A: Earth Day is an annual event to demonstrate support for environmental protection and promote awareness of environmental issues.
Q: {question}
A:"""
# Encode the prompt with an attention mask and padding
encoded_input = tokenizer.encode_plus(
prompt,
add_special_tokens=True,
return_tensors='pt',
padding='max_length', # Pad to max length
truncation=True,
max_length=100
)
# Generate the response with the attention mask and pad token id
outputs = model.generate(
input_ids=encoded_input['input_ids'],
attention_mask=encoded_input['attention_mask'],
pad_token_id=tokenizer.eos_token_id,
max_length=200,
num_return_sequences=1
)
# Decode and return the response
response = tokenizer.decode(outputs[0], skip_special_tokens=True)
return response.split('A:')[1].strip() # Extract the AI's response
Similar to the first part of the project, we need to create a user interface function:
PYTHON
def main():
user_question = input("Please enter your question about climate change: ")
# Get the model's response
answer = get_model_response(user_question)
# Print the answer
print(f"AI: {answer}")
# Run the main function
if __name__ == "__main__":
main()
The model should provide a more relevant answer based on the few-shot examples provided. In this challenge, we used the GPT-2 model from Hugging Face’s transformers library to create a question-answering system.
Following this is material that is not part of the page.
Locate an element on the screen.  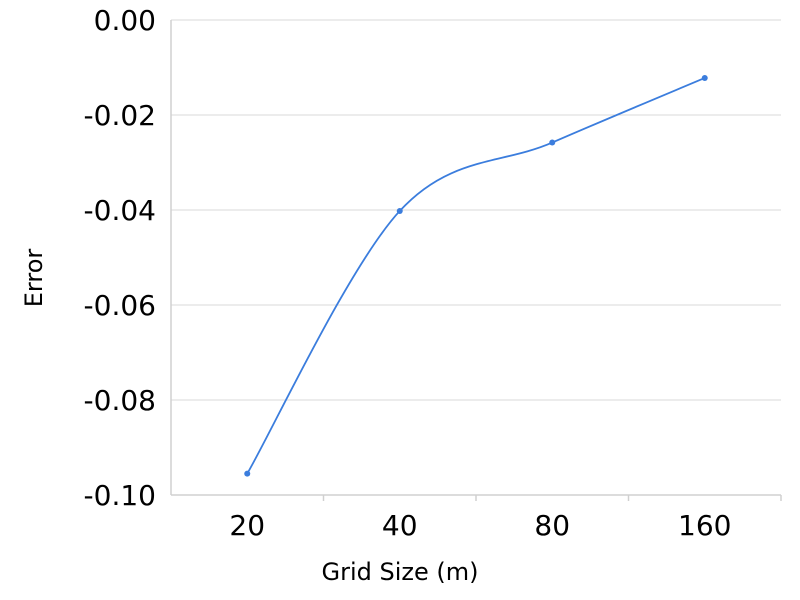
y-tick-label: -0.02 is located at coordinates (120, 116).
Few-shot prompting is employed to give the model context about environmental topics, which helps it generate more accurate answers to user queries.
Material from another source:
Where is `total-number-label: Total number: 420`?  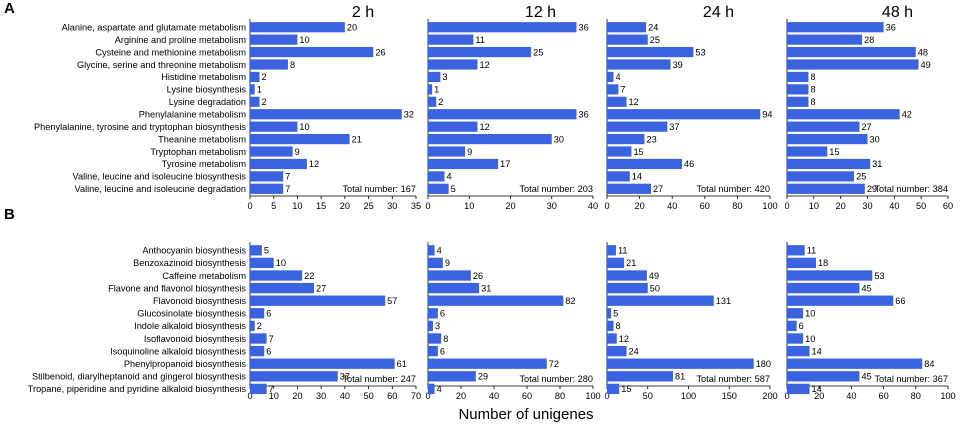 total-number-label: Total number: 420 is located at coordinates (733, 189).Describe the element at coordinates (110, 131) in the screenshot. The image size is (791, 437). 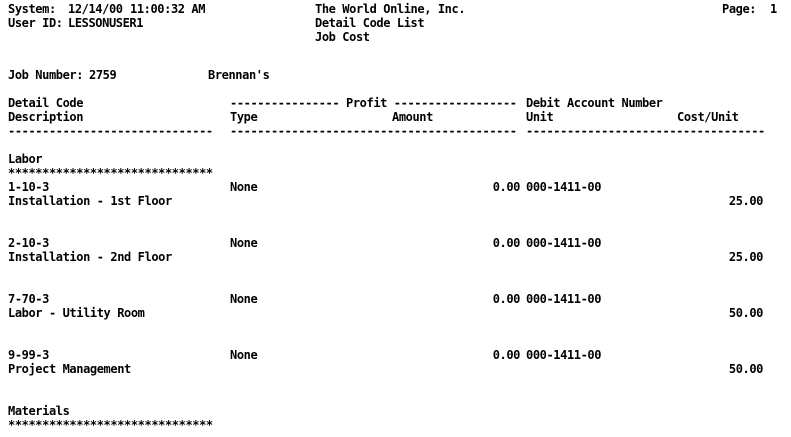
I see `table-rule-left: ------------------------------` at that location.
However, you should note that the performance enhancement is not impressive sometimes and it may need fine-tuning to get more accurate responses.
8.2. Further Resources
For continued learning, here are detailed resources:
- Natural Language Processing Specialization (Coursera): A series of courses that cover NLP foundations, algorithms, and how to build NLP applications.
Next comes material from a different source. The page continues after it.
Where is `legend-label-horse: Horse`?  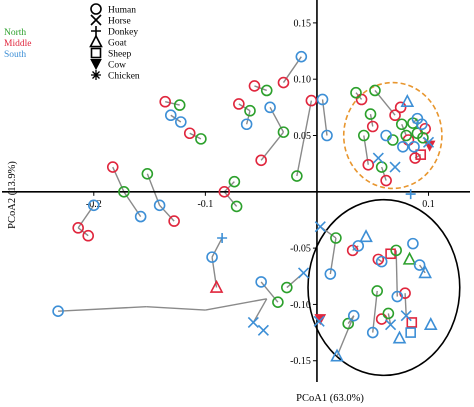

- Stanford NLP Group: Access to pioneering NLP research, datasets, and tools like Stanford Parser and Stanford POS Tagger.
- Hugging Face: A platform for sharing and collaborating on ML models, with a focus on democratizing NLP technologies.
- Kaggle: An online community for data scientists, offering datasets, notebooks, and competitions to practice and improve your NLP skills.
Each resource is a gateway to further knowledge, community engagement, and hands-on experience.
8.3. Feedback
Please help us improve by answering the following survey questions:
1. How would you rate the overall quality of the workshop?
[ ] Excellent, [ ] Good, [ ] Average, [ ] Below Average, [ ] Poor
2. Was the pace of the workshop appropriate?
[ ] Too fast, [ ] Just right, [ ] Too slow
3. How clear were the instructions and explanations?
[ ] Very clear, [ ] Clear, [ ] Somewhat clear, [ ] Not clear
4. What was the most valuable part of the workshop for you?
5. How can we improve the workshop for future participants?
Your feedback is crucial for us to evolve and enhance the learning experience.
Key Points
- Various NLP techniques from preprocessing to advanced LLMs are reviewed.
- NLPs’ transformative potential provides real-world applications in diverse fields.
- Few-shot learning can enhance the performance of LLMs for specific fields of research.
- Valuable resources are highlighted for continued learning and exploration in the field of NLP.